The people in Colombia are great the buses not so much….I firmly believe they have the worst transport system in all of South America. It really is a joke. So we had planned on making the very acceptable 120km journey from Guadalupe to Villa de la Levya. This turned into a disastrous 12 hour journey requiring 4 different buses. 9 months of backpacking has turned me into an expert at making the most out of bad situations. At this stage if anything is bad it’s an experience or a story ( and there have been plenty). It’s the only way of dealing with these situations otherwise you would go mad. Also time predictions don’t include the bus man’s compulsory stops for sopas, secundos, postres and god only knows what else they stop for. The beauty of travelling for 1 year is time is most definitely on my side. The other good rule of thumb is if they predict the journey will take 2 hours double it (at least!!).
We eventually arrived into Villa de la Levya and we didn’t regret it. It was definitely worth the effort. It is quite similar to Barichara but there is definitely a lot more happening here with lovely little coffee shops, ‘french’ bakeries and bars selling vino caliante! We explored the town and got some excellent coffee. We both decided to get overdue hair cuts. My last one was months ago, a DIY job from my Mexican friend Brenda. Nils’s had been only 2 weeks ago but he is definitely more into up keep than I am. The hairdresser asked me if I wanted wet hair, damp hair or dry hair so I treated myself and went for the dry hair. Really pushing the boat out!

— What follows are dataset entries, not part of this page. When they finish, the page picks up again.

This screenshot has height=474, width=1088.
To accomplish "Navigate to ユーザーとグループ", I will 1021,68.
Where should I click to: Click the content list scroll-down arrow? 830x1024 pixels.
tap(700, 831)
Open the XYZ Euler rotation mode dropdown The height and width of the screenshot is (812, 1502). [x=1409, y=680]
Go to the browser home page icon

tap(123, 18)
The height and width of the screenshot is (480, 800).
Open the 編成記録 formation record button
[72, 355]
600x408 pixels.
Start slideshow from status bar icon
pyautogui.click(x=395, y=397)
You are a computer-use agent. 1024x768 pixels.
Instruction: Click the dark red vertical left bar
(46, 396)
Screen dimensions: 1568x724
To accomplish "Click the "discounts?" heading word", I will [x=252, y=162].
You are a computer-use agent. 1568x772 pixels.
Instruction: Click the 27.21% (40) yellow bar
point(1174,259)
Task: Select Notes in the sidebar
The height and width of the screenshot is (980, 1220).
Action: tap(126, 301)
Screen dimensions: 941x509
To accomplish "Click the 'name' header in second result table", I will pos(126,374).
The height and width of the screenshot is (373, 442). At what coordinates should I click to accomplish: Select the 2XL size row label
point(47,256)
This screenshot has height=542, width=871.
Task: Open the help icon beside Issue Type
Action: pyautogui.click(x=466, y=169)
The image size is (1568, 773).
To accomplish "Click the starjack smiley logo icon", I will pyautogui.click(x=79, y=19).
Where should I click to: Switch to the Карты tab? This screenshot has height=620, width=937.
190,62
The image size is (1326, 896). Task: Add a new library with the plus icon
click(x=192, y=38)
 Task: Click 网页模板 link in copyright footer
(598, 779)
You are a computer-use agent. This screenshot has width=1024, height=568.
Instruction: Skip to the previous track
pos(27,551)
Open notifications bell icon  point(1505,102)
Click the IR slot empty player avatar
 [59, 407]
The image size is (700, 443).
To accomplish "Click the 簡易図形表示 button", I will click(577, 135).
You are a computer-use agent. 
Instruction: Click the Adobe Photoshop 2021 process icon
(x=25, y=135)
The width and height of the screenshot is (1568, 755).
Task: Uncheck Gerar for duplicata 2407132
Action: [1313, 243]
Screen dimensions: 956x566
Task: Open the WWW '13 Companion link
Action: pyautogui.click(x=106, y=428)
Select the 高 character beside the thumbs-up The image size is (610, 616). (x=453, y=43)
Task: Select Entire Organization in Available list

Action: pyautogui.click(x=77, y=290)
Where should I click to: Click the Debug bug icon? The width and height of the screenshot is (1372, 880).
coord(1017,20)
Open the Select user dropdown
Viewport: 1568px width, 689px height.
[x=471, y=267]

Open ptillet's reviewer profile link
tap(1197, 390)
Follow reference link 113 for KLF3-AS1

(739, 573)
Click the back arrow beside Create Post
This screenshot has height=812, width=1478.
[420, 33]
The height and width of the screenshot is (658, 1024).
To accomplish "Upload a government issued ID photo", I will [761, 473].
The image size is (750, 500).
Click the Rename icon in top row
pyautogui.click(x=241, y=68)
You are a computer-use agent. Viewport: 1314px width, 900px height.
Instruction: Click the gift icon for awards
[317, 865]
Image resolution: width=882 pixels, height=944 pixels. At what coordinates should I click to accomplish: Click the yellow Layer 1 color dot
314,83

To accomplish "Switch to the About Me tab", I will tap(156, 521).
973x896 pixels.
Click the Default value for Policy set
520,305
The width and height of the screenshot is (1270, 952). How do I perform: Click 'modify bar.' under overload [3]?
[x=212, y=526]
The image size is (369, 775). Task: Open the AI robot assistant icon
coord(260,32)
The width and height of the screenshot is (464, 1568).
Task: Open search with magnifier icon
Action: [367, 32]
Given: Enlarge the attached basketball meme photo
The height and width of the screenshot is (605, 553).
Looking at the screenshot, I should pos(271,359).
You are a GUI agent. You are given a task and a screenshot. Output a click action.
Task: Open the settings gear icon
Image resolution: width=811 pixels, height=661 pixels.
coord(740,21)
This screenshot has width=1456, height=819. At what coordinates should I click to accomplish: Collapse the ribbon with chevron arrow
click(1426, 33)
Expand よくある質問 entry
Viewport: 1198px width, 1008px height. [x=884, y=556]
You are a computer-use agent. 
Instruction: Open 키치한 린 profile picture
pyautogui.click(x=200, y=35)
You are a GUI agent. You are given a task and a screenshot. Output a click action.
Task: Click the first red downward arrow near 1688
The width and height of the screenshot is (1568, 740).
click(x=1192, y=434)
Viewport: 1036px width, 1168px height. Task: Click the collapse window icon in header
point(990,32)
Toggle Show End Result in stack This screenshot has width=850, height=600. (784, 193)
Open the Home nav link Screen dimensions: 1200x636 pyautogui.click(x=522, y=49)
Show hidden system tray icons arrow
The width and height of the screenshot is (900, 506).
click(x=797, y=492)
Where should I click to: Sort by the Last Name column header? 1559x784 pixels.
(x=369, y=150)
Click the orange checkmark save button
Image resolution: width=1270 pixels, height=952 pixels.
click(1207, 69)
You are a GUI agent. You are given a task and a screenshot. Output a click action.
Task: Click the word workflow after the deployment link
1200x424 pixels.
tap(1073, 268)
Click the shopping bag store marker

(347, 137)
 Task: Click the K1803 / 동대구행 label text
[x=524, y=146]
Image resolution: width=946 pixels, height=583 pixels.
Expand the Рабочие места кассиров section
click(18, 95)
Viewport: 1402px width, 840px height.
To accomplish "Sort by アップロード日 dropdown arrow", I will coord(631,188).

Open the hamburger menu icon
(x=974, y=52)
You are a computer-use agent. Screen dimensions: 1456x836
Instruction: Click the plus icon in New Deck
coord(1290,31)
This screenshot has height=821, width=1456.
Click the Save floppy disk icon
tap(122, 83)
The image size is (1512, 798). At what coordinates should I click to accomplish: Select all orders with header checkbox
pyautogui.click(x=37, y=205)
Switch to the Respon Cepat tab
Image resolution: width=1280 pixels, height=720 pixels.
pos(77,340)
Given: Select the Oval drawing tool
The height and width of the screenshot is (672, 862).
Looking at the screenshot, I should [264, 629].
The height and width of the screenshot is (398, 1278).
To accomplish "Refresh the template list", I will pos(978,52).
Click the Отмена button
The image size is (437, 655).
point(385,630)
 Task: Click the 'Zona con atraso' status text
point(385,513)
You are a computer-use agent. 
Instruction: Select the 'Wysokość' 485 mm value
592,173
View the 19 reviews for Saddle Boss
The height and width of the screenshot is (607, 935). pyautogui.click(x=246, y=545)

Dinner was a delicious steak for Nils and Salmon for me followed by 2 mulled wines. Nils was absolutely frozen so I suggested bringing my minus 20 degree sleeping bag to the bar trying to get some use out of it. Needless to say my idea was rejected. The days of the Caribbean are well and truly over.
The next morning we explored the town some more and went up to the Christ for an amazing view of the city. A quick coffee and a few empanadas later we were bundled into a bus to Bogotá all going far too smoothly for our liking. We made record time of 2 ½ hours and made the last of the England Croatia match and even had time for 2 beers to celebrate Croatia’s win!
We decided to splurge on our last night together and stayed in a fancy hotel. When I say spurge I mean 20 euro per night. We couldn’t have looked more out-of-place. My backpack is a disgrace at the moment. Contents currently hanging outside backpack; a mattress, tent, sleeping bag, knicker bag, hiking boots, runners and a bikini so the hotel staff were delighted to see me coming. Without delay I made my way straight to the free food counter.
It was our last night together as Nils was ending his 6 month trip by finishing in Cuba. We went to a rooftop bar (we were v lucky to get in). There were stunning views of Bogotá with live Cuban music. People watching the rich civilians of Bogotá was most enjoyable. We usually only drink aquila beer for 3,000 pesos (less than 1 euro) but we stretched the budget and went for delicious mojitos.
Like I’ve said before the Colombian food is OK. It is acceptable but nothing you would be getting excited about. The exotic fruits are probably the best thing going for them. When researching restaurants for once I opted for the most un traditional option; French. It was amazing from start to finish. We got free nibbles at the beginning (always a good sign). We went for aubergine and goats cheese starter with homemade warm bread (not laden down with sugar!). Mains were filet steak with béarnaise and salmon. Sides were potato gratin, ratatouille and salad. All this washed down with Chilean red wine. Dessert was café gourmand where we split 4 mini desserts; crème brule, chocolate mousse, marinated oranges, and a chocolate and orange tart. Gorgeous. I loved it all and it was certainly a welcomed changed from the reliable arepas. We were even given freshly made bread rolls as a present going home. Thanks so much Assumpta for the most delicious treat it was so nice for one night not to feel like a backpacker.